We present a technique for the analysis and re-synthesis of 2D arrangements of stroke-based vector elements. A posteriori analysis of a user's inputs as a way to capture his/her intent poses a formidable challenge. By-example approaches could yet easily become some of the most intuitive use metaphors and greatly alleviate creation process efforts. Here, we propose to tackle this issue from a statistical point of view and take specific care of accounting for information usually overlooked in previous research, namely the elements' very appearance. Composed of curve-like strokes, we describe elements by a concise set of perceptually relevant features. After detecting appearance dominant traits, we can generate new arrangements that respect the captured appearance-related spatial statistics using multitype point processes. Our method faithfully reproduces visually similar arrangements and relies on neither heuristics nor post-processes to ensure statistical correctness. This work has been published at NPAR 2009 [29] .
|
Quality Assessment of Fractalized NPR Textures: a Perceptual Objective Metric
Participants : Pierre Bénard, Joëlle Thollot.
Texture fractalization is used in many existing approaches to ensure the temporal coherence of a stylized animation. This works presents the results of a psychophysical user-study evaluating the relative distortion induced by a fractalization process of typical medium textures. We perform a ranking experiment, assess the agreement among the participants and study the criteria they used.

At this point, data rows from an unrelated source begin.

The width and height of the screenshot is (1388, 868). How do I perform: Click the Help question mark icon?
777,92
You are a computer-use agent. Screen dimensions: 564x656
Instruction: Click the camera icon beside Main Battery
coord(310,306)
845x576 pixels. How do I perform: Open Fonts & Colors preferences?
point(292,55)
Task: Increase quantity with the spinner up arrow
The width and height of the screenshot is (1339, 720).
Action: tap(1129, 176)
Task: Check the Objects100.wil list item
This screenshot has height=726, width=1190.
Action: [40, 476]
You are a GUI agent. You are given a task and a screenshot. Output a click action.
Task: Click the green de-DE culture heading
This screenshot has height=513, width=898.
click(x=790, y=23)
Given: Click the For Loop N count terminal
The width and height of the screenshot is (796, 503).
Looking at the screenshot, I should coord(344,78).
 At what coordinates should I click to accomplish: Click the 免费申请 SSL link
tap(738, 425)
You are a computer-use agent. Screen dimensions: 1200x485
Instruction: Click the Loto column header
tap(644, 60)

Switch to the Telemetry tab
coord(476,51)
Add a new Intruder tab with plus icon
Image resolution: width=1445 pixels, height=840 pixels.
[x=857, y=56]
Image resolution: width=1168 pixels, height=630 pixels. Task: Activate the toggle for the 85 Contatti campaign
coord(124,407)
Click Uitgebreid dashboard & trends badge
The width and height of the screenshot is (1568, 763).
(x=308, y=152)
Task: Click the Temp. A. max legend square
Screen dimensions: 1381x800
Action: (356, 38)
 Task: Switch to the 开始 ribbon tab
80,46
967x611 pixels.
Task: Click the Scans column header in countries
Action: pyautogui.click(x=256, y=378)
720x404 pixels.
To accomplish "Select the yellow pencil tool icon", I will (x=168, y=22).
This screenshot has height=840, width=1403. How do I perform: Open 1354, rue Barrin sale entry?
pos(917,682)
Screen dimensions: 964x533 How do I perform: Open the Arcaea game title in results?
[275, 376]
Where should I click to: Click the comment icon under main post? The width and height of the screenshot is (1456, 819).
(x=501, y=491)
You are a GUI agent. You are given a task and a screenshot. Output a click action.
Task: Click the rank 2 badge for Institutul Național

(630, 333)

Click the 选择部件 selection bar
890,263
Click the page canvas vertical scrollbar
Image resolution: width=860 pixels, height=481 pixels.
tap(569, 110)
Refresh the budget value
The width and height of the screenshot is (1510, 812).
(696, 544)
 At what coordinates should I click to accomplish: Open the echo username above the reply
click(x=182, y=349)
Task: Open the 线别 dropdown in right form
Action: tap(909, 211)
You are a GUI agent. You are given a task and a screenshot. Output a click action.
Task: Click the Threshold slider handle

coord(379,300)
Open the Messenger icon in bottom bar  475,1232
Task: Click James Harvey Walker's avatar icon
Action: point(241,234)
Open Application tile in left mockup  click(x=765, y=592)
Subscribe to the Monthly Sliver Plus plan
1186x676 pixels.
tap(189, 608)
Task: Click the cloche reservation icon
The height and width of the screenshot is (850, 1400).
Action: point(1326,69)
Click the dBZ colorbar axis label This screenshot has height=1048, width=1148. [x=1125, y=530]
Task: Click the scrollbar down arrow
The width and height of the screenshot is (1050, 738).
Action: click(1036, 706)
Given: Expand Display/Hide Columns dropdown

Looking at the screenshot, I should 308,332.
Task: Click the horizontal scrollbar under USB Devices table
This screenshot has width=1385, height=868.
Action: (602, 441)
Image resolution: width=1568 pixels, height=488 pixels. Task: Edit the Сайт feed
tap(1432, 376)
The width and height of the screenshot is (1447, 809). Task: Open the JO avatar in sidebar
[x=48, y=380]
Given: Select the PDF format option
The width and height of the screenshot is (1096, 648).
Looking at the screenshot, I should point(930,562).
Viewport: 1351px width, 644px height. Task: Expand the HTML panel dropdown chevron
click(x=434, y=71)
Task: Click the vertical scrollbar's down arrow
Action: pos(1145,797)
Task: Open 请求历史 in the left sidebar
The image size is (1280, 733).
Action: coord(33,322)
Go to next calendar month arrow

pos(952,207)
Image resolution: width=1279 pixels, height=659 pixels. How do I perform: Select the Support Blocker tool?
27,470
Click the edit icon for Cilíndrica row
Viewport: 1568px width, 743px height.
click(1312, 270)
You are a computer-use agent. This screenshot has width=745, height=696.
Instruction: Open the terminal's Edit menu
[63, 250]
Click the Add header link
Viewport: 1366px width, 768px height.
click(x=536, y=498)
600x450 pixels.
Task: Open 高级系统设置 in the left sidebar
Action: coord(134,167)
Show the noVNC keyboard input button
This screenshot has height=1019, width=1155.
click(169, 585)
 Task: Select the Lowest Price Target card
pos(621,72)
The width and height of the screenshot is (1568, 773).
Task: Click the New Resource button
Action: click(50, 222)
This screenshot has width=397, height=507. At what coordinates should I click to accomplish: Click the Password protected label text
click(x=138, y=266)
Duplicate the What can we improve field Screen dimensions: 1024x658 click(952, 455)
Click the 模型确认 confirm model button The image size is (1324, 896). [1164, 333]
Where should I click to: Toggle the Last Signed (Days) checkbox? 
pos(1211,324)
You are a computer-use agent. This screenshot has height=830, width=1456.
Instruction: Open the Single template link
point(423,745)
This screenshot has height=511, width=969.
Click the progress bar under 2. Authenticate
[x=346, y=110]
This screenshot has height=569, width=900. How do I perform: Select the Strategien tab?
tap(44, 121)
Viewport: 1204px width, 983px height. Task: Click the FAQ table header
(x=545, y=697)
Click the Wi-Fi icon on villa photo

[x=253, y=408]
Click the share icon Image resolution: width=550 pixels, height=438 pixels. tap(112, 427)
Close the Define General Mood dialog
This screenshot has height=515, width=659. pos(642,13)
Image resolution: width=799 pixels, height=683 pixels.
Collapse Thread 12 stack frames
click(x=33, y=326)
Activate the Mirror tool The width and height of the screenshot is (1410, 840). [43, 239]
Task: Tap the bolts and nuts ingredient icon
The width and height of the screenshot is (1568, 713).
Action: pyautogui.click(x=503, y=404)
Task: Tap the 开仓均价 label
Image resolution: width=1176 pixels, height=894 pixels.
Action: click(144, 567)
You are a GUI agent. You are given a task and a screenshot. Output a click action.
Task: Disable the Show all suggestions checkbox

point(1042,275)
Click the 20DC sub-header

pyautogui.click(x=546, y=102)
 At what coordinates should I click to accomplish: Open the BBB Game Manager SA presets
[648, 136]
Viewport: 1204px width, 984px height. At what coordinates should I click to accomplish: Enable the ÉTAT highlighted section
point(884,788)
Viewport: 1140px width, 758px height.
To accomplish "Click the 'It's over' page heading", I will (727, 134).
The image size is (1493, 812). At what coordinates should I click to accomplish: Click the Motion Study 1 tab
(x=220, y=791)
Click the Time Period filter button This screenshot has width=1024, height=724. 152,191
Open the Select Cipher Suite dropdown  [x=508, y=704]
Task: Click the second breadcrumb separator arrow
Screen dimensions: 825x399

Finally we show that the average co-occurrence error is an efficient quality predictor in this context.
This work has been published in APGV 09 (symposium on Applied perception in graphics and visualization) [27] .
Texture Design and Draping in 2D Images
Participants : Alexandrina Orzan, Joëlle Thollot.
We present a 2D vector image representation with native support for textures, complete with tools for creating and manipulating these textures. Particularly, we describe methods for applying the textures directly to an image, without requiring full 3D information, a process we call texture-draping . Since the image representation is vectorial, it is compact and remains editable with convenient, high-level editing tools, designed to support common artistic workflows. While we focus on regular and near-regular textures, our representation can be extended to handle other types of textures. We illustrate our approach with several textured vector images, created by an artist using our system.
This work has been presented at EGSR 2009 (Eurographics Symposium on Rendering) [21] and is part of a collaboration with Adobe.
Virtual Immersion for Balance Control Analysis
Participants : Jean-Dominique Gascuel, Olivier Martin.
Both in real life and in virtual environments, the control of gaze and balance strongly depend on the processing of visual cues. We started a new research subject to use objective human balance measurements (force/torque applied by the feet, muscular activations, postural motion capture) to asses impact of projected visual images on an immersed subject. For non-photo realistic rendering, experimental setups should allow objective measurements of different rendering styles effectiveness, and might be useful to evaluate different policies for levels of abstraction .
In 2009, we focus on another type of application in the medical domain: human balance also strongly depends on two other sensory signals: vestibular and muscular proprioception (internal hears and musculoskeletal feedback).
We published a first study [16] , [30] , [17] that assessed the specific effects of the dynamic 2D and 3D visual inputs on the oculomotor and balance reactive control. Thirteen subjects were immersed in a virtual environment using different 2D/3D visual flow conditions. Analysis of eye movement and postural adjustments shows that 2D and 3D flows induce specific measurable behavioral responses.
This results will allow us to go further in medical applications, and to conceive an immersive virtual visual environment for diagnosis and treatment of balance troubles. For this, we obtain in 2009 a clinical research fund from the DIRC (Direction de la recherche clinique et de l'innovation du CHU Grenoble Nord ) to buildup a clinical experiment setup in order to validate the concept.